Segundo a coordenadora Patricia Silva, iniciativas desse tipo impactam diretamente a qualidade da formação profissional. “Eventos acadêmicos oferecem atualização, ampliam repertório e fortalecem o olhar crítico dos pós-graduandos. Além de acesso a pesquisas recentes, eles promovem conexões e colaboram para o desenvolvimento de competências que o mercado exige”, afirmou.

Palestras e oficinas com foco em aplicação

A abertura da programação, às 8h, destacou a dimensão humana e sensível do neurodesenvolvimento. As bailarinas Renatha Raissa, referência local na dança inclusiva, e Alice Araújo, fisioterapeuta pela Unit e mestranda em Psicologia, apresentaram uma intervenção artística que demonstrou, de forma prática, como expressão corporal, disciplina e sensibilidade podem contribuir para processos de aprendizagem e desenvolvimento motor. A performance, que uniu arte e inclusão, foi um dos momentos mais marcantes do seminário.

A palestra inicial, ministrada pela Dra. Walna Patricia, explorou as funções executivas sob a perspectiva clínica e educacional, enfatizando como memória de trabalho, atenção, flexibilidade cognitiva e autorregulação influenciam o desempenho e a autonomia de crianças e jovens. 

Ao longo da manhã, os participantes circularam por oficinas temáticas que aprofundaram o conhecimento em áreas de atuação direta:

  • Jogos psicomotores, com a neuropsicopedagoga Fátima Oliveira;
  • Contação de histórias e vínculo afetivo, com a jornalista e pedagoga Leila Santos Barreto Cardoso;
  • Comportamento-problema e intervenção, com a psicóloga e especialista em ABA, Simone Adriana Vasconcelos Sobral.
  • As atividades proporcionaram espaço para prática, troca de experiências e visualização de ferramentas aplicáveis ao cotidiano profissional.

Música e inclusão fortalecem a programação 

A segunda parte do evento foi marcada por apresentações do Coral Canarinhos de Aracaju e do Grupo Musical do Projeto INCASE, composto por alunos neurodivergentes e conduzido pelo maestro Carlos Magno. “As apresentações demonstraram, na prática, como a música pode atuar como estímulo cognitivo, emocional e social, reforçando seu papel no desenvolvimento global”, explica Patrícia. 

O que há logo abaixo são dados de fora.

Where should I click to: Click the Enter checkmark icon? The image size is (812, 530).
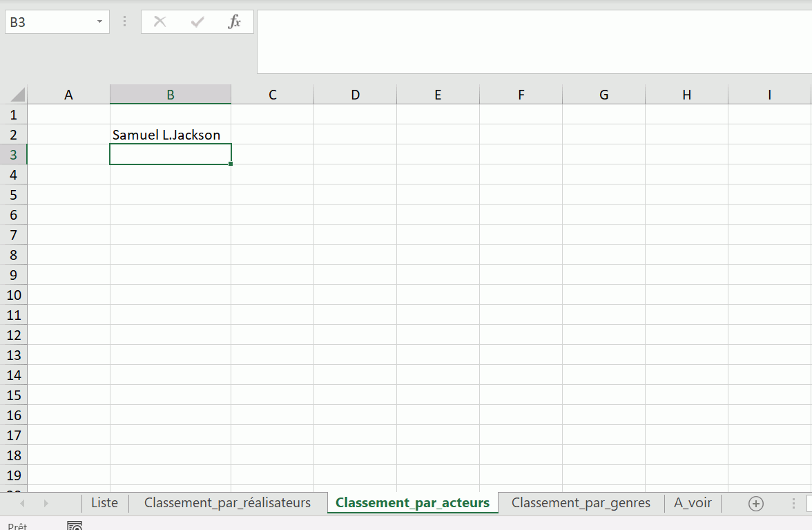pos(197,22)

Na sequência, uma mesa-redonda promoveu debate sobre os desafios do atendimento a indivíduos com neurodesenvolvimento atípico. Participaram as especialistas Nielza Maia, Daiane Supriano, Suzete Amorim Nascimento Feitosa e Denise Emília Almeida Santos, que discutiram aspectos clínicos, pedagógicos e institucionais das práticas inclusivas. O público também contribuiu com relatos e questionamentos, ampliando o alcance das reflexões.

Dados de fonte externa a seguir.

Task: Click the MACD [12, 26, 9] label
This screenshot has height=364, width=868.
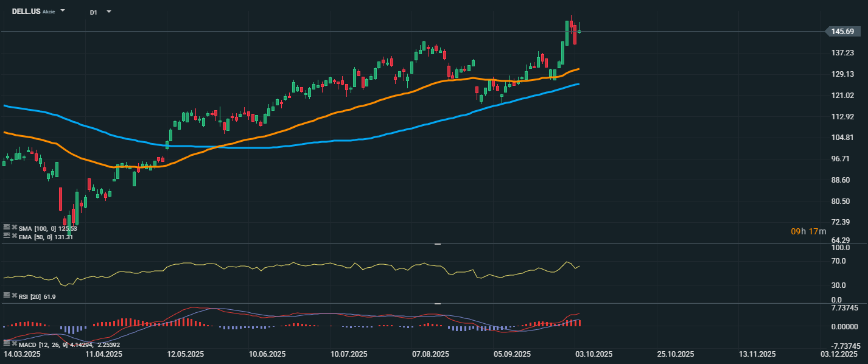Action: pos(38,345)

Expositores e encerramento

Durante o evento, parceiros como Fábrica de Ideias, Adwance Psicologia e Recursos da Tia Cris apresentaram materiais, protocolos, jogos e instrumentos técnicos utilizados em avaliações e intervenções psicomotoras, afetivas e cognitivas. Os participantes puderam conhecer novos recursos e ampliar o repertório profissional.

Para Patricia Silva, o resultado final confirma a relevância do tema e a necessidade de manter espaços permanentes de formação. “O seminário reafirma nosso compromisso com a inclusão e com a formação continuada de profissionais que lidam diariamente com diferentes formas de aprender e se desenvolver”, finaliza.